◆ **요구 사항**
아래의 모든 줄을 빈 줄은 빼고 마크다운 표로 옮기세요. 열 이름은 '번호'와 '내용'으로 하고, 각 행에는 행 번호와 해당 줄을 넣으세요.

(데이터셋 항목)
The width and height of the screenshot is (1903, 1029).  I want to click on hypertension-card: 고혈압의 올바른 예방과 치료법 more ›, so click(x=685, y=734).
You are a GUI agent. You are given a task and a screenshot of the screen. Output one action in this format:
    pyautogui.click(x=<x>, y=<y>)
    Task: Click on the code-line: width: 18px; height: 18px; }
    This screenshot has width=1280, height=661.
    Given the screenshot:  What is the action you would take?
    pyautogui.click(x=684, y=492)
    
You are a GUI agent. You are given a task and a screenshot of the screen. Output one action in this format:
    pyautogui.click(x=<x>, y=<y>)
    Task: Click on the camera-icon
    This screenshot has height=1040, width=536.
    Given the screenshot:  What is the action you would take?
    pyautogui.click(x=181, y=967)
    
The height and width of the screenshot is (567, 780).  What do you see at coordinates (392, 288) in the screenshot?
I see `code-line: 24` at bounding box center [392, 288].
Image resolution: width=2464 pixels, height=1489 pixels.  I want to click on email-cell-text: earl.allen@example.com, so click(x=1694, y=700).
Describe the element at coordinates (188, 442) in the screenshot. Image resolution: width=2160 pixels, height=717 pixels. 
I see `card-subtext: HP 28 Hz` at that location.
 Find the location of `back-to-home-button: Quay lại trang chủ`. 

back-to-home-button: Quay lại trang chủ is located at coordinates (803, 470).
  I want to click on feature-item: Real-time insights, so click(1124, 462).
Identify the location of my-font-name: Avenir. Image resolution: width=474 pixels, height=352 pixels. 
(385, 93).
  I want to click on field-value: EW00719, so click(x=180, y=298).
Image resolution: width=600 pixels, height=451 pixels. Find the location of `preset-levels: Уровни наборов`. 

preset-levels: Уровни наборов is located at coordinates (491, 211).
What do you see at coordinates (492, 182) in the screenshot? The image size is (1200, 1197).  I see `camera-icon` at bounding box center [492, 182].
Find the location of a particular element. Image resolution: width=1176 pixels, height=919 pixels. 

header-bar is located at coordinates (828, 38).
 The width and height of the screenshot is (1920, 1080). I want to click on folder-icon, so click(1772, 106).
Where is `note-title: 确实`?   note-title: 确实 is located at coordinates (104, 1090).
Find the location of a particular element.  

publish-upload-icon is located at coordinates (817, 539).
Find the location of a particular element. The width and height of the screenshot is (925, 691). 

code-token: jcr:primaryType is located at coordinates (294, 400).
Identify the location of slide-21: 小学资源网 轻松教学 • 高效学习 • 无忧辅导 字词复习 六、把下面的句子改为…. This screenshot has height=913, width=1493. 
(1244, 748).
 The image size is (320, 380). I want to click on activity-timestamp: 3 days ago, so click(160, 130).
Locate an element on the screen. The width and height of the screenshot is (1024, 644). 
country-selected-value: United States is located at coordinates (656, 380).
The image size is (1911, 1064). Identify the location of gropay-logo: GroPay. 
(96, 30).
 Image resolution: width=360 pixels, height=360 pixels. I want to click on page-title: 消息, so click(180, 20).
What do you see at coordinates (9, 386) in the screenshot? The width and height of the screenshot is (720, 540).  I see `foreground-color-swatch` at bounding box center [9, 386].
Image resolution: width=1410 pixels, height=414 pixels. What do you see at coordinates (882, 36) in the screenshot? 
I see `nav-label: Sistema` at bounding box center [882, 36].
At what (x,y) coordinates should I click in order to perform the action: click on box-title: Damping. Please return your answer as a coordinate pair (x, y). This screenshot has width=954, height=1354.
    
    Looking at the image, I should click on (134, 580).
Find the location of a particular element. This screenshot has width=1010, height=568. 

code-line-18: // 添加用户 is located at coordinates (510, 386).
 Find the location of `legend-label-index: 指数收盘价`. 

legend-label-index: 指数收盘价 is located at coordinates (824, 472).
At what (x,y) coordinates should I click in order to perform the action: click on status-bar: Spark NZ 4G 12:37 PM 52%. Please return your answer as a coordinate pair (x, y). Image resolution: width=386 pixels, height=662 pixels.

◆ **작업 결과**
| 번호 | 내용 |
|---|---|
| 1 | The width and height of the screenshot is (1903, 1029).  I want to click on hypertension-card: 고혈압의 올바른 예방과 치료법 more ›, so click(x=685, y=734). |
| 2 | You are a GUI agent. You are given a task and a screenshot of the screen. Output one action in this format: |
| 3 |     pyautogui.click(x=<x>, y=<y>) |
| 4 |     Task: Click on the code-line: width: 18px; height: 18px; } |
| 5 |     This screenshot has width=1280, height=661. |
| 6 |     Given the screenshot:  What is the action you would take? |
| 7 |     pyautogui.click(x=684, y=492) |
| 8 | You are a GUI agent. You are given a task and a screenshot of the screen. Output one action in this format: |
| 9 |     pyautogui.click(x=<x>, y=<y>) |
| 10 |     Task: Click on the camera-icon |
| 11 |     This screenshot has height=1040, width=536. |
| 12 |     Given the screenshot:  What is the action you would take? |
| 13 |     pyautogui.click(x=181, y=967) |
| 14 | The height and width of the screenshot is (567, 780).  What do you see at coordinates (392, 288) in the screenshot? |
| 15 | I see `code-line: 24` at bounding box center [392, 288]. |
| 16 | Image resolution: width=2464 pixels, height=1489 pixels.  I want to click on email-cell-text: earl.allen@example.com, so click(x=1694, y=700). |
| 17 | Describe the element at coordinates (188, 442) in the screenshot. Image resolution: width=2160 pixels, height=717 pixels.  |
| 18 | I see `card-subtext: HP 28 Hz` at that location. |
| 19 |  Find the location of `back-to-home-button: Quay lại trang chủ`.  |
| 20 | back-to-home-button: Quay lại trang chủ is located at coordinates (803, 470). |
| 21 |   I want to click on feature-item: Real-time insights, so click(1124, 462). |
| 22 | Identify the location of my-font-name: Avenir. Image resolution: width=474 pixels, height=352 pixels.  |
| 23 | (385, 93). |
| 24 |   I want to click on field-value: EW00719, so click(x=180, y=298). |
| 25 | Image resolution: width=600 pixels, height=451 pixels. Find the location of `preset-levels: Уровни наборов`.  |
| 26 | preset-levels: Уровни наборов is located at coordinates (491, 211). |
| 27 | What do you see at coordinates (492, 182) in the screenshot? The image size is (1200, 1197).  I see `camera-icon` at bounding box center [492, 182]. |
| 28 | Find the location of a particular element. Image resolution: width=1176 pixels, height=919 pixels.  |
| 29 | header-bar is located at coordinates (828, 38). |
| 30 |  The width and height of the screenshot is (1920, 1080). I want to click on folder-icon, so click(1772, 106). |
| 31 | Where is `note-title: 确实`?   note-title: 确实 is located at coordinates (104, 1090). |
| 32 | Find the location of a particular element.   |
| 33 | publish-upload-icon is located at coordinates (817, 539). |
| 34 | Find the location of a particular element. The width and height of the screenshot is (925, 691).  |
| 35 | code-token: jcr:primaryType is located at coordinates (294, 400). |
| 36 | Identify the location of slide-21: 小学资源网 轻松教学 • 高效学习 • 无忧辅导 字词复习 六、把下面的句子改为…. This screenshot has height=913, width=1493.  |
| 37 | (1244, 748). |
| 38 |  The image size is (320, 380). I want to click on activity-timestamp: 3 days ago, so click(160, 130). |
| 39 | Locate an element on the screen. The width and height of the screenshot is (1024, 644).  |
| 40 | country-selected-value: United States is located at coordinates (656, 380). |
| 41 | The image size is (1911, 1064). Identify the location of gropay-logo: GroPay.  |
| 42 | (96, 30). |
| 43 |  Image resolution: width=360 pixels, height=360 pixels. I want to click on page-title: 消息, so click(180, 20). |
| 44 | What do you see at coordinates (9, 386) in the screenshot? The width and height of the screenshot is (720, 540).  I see `foreground-color-swatch` at bounding box center [9, 386]. |
| 45 | Image resolution: width=1410 pixels, height=414 pixels. What do you see at coordinates (882, 36) in the screenshot?  |
| 46 | I see `nav-label: Sistema` at bounding box center [882, 36]. |
| 47 | At what (x,y) coordinates should I click in order to perform the action: click on box-title: Damping. Please return your answer as a coordinate pair (x, y). This screenshot has width=954, height=1354. |
| 48 |     Looking at the image, I should click on (134, 580). |
| 49 | Find the location of a particular element. This screenshot has width=1010, height=568.  |
| 50 | code-line-18: // 添加用户 is located at coordinates (510, 386). |
| 51 |  Find the location of `legend-label-index: 指数收盘价`.  |
| 52 | legend-label-index: 指数收盘价 is located at coordinates (824, 472). |
| 53 | At what (x,y) coordinates should I click in order to perform the action: click on status-bar: Spark NZ 4G 12:37 PM 52%. Please return your answer as a coordinate pair (x, y). Image resolution: width=386 pixels, height=662 pixels. |